Nialla grumbled a bit at this, clearly still unsure.
“Look, it’s either that or we keep sniping at each other for the rest of eternity. I don’t know about you, but I have things I’d rather get on with in my life.”
More grumbling.
“Okay, I see you’re still on the fense, but just ask yourself. Do you really want to spend the rest of eternity with this guy?” he pointed at himself with two thumbs.
That seemed to do the trick. Within seconds both she and he had signed the soul contract, at which point it dispersed into golden motes of energy which hovered to settle into both of their chests. And not a second too soon.
Time remaining: 0 minutes 31 seconds.
“What now?” Nialla asked.
“Now, you take my hand,” he said, offering her a handshake.
Nialla hesitated. Jun waggled it about, trying not to give away his growing impatience.
Time remaining: 0 minutes 29 seconds.
“Come on now. It’s not as if we have all day. Sooner started, sooner finished and all that.”
Time remaining: 0 minutes 27 seconds.
After two interminable seconds, Nialla reluctantly took his hand. Jun let out the faintest sigh of relief. In the next moment, they disappeared from this world.
***
An excerpt from: “A Mad Man’s Repository: A Conceptual Compendium on the Unreasonableness of the Universe.”
Star rankings: what are they, and how do they work?
To put it simply, what separates a one star trial from, let’s say, a four star one, is what I like to call the ceiling potential. Or… potential ceiling.? Honestly, I’m still not one-hundred percent on the name. Regardless! It basically refers to the furthest heights a born resident of said world can aspire to. The highest value they can attain in their attributes, talents, bloodline, etc. regardless of how dedicated or hard working they are.

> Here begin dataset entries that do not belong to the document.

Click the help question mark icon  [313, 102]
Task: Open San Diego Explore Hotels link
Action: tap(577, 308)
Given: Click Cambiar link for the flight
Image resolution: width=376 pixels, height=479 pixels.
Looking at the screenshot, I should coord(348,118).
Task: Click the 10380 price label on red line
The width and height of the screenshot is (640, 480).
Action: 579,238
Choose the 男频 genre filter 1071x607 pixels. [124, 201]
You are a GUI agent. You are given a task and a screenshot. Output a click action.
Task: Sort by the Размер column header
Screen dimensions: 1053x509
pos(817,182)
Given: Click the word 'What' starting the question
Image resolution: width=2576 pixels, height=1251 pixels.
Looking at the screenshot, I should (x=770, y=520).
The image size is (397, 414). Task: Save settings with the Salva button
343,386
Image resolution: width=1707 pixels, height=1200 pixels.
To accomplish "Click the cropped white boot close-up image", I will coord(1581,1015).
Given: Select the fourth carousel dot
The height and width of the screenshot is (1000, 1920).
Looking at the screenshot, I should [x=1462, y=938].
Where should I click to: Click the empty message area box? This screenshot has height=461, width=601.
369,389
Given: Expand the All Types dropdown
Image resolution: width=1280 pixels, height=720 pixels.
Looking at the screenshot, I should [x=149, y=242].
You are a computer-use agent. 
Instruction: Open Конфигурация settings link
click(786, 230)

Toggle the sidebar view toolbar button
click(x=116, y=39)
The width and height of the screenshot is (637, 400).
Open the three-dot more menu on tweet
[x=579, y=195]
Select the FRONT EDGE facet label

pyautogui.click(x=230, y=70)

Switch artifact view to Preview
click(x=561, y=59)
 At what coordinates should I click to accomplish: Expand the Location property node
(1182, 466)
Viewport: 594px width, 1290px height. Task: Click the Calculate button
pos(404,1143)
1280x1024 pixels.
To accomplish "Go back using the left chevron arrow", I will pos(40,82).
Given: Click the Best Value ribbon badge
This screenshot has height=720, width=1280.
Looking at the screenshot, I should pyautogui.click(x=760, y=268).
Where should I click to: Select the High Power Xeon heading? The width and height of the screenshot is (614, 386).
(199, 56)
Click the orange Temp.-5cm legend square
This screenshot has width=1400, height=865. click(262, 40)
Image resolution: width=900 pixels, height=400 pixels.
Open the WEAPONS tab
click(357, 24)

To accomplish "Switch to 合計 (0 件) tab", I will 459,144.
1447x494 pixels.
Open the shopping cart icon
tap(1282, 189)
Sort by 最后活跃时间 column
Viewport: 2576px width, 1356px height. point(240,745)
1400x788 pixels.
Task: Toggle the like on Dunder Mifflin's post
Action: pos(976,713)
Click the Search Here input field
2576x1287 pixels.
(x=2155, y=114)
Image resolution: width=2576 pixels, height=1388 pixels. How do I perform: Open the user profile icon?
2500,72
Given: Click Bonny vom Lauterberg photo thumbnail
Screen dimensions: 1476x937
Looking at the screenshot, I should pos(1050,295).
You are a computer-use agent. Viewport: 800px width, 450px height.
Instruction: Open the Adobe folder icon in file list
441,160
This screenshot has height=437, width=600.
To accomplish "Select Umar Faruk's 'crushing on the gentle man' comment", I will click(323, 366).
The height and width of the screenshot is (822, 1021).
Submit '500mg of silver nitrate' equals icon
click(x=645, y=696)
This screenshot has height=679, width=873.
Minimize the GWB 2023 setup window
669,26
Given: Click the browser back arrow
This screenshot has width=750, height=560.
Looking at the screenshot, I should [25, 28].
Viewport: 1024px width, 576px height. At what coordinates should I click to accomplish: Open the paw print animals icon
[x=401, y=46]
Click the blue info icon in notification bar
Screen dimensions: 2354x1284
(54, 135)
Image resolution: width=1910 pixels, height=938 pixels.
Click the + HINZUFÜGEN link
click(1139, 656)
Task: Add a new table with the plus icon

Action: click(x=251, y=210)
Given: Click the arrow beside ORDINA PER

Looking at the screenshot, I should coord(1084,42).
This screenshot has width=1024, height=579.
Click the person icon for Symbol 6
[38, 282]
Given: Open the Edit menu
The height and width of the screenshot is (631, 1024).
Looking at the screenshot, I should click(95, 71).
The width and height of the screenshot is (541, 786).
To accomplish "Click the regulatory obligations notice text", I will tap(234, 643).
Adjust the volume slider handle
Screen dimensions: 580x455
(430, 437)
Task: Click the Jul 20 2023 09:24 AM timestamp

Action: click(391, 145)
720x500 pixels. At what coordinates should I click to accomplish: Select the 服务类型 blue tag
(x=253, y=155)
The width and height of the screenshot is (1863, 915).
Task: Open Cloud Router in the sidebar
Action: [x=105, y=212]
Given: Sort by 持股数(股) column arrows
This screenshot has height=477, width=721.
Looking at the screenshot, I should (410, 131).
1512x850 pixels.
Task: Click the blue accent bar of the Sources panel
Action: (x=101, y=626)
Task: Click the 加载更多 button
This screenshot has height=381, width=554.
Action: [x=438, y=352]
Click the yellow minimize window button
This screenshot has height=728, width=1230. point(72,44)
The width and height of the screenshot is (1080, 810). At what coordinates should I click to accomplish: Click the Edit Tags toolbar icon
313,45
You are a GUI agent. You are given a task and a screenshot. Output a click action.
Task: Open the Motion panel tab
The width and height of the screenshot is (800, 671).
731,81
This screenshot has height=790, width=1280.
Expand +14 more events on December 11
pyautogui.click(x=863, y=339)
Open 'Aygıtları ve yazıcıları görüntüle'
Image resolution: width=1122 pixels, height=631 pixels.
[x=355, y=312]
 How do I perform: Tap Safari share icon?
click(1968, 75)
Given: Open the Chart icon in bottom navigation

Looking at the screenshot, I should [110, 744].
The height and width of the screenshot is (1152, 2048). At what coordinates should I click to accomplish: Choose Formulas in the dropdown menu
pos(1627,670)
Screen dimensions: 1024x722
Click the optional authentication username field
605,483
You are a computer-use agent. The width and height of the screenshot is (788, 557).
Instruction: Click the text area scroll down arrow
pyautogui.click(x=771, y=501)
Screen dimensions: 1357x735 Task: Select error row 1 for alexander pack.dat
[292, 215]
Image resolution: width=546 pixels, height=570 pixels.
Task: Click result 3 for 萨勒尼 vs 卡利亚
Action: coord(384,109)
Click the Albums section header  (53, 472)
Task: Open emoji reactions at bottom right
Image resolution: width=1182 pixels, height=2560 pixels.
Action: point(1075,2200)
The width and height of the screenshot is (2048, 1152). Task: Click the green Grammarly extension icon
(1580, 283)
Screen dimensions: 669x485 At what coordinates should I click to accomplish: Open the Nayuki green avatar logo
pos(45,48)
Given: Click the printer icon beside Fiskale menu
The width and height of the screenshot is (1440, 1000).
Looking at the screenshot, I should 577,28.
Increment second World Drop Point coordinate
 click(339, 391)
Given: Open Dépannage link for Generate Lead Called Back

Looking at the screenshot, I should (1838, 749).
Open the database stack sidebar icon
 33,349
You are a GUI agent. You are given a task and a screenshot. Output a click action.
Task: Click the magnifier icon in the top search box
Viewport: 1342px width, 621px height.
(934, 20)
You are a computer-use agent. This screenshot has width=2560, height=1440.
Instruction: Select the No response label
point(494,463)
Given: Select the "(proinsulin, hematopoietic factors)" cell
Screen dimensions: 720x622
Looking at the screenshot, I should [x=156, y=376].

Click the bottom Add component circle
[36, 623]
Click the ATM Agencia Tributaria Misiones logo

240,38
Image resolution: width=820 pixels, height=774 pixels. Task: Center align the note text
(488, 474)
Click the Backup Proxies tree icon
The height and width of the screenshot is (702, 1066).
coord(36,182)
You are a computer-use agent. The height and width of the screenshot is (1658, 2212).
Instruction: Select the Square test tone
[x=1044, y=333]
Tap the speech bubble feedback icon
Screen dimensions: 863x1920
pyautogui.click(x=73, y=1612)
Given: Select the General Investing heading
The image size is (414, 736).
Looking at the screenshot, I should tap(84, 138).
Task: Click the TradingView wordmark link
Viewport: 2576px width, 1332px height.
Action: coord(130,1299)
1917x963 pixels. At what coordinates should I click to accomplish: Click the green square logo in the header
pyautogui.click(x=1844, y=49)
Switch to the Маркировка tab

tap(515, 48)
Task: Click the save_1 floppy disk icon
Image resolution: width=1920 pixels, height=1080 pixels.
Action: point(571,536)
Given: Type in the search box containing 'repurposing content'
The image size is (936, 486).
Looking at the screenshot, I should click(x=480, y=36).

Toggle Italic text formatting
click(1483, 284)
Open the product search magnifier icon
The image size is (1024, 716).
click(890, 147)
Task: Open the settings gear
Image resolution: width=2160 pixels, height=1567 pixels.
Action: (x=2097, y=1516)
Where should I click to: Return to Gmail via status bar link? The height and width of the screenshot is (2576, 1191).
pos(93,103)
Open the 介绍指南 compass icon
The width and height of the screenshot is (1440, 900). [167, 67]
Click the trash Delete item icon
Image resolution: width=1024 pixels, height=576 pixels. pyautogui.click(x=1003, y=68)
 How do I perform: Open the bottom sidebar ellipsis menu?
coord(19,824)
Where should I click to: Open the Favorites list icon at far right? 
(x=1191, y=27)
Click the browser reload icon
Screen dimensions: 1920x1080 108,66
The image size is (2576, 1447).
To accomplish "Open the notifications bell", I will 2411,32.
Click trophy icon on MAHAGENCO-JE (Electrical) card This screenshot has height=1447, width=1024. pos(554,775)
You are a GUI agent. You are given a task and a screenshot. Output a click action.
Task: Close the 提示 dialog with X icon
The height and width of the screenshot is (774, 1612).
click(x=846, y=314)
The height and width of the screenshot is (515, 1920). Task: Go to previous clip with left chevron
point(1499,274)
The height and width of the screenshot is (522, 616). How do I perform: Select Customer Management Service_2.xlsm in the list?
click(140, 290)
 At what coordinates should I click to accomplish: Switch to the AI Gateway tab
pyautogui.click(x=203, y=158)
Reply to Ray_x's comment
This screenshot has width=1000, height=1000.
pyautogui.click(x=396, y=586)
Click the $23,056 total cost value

Born to a lower star world? Better luck next time pal! Because the furthest attainable peak has already been reached, capped, you name it! Effectively set in stone.
Now, does this mean that every five star resident is effectively a god like entity? Not exactly. A randomly selected resident from a five star trial world could in fact be much weaker than one hand picked from a one star trial, and visa versa.
All it really means is that a true monster being born a natural five star deity all across the board is suddenly a very real possibility, even if the chances of such an unlikely thing happening remain extremely low.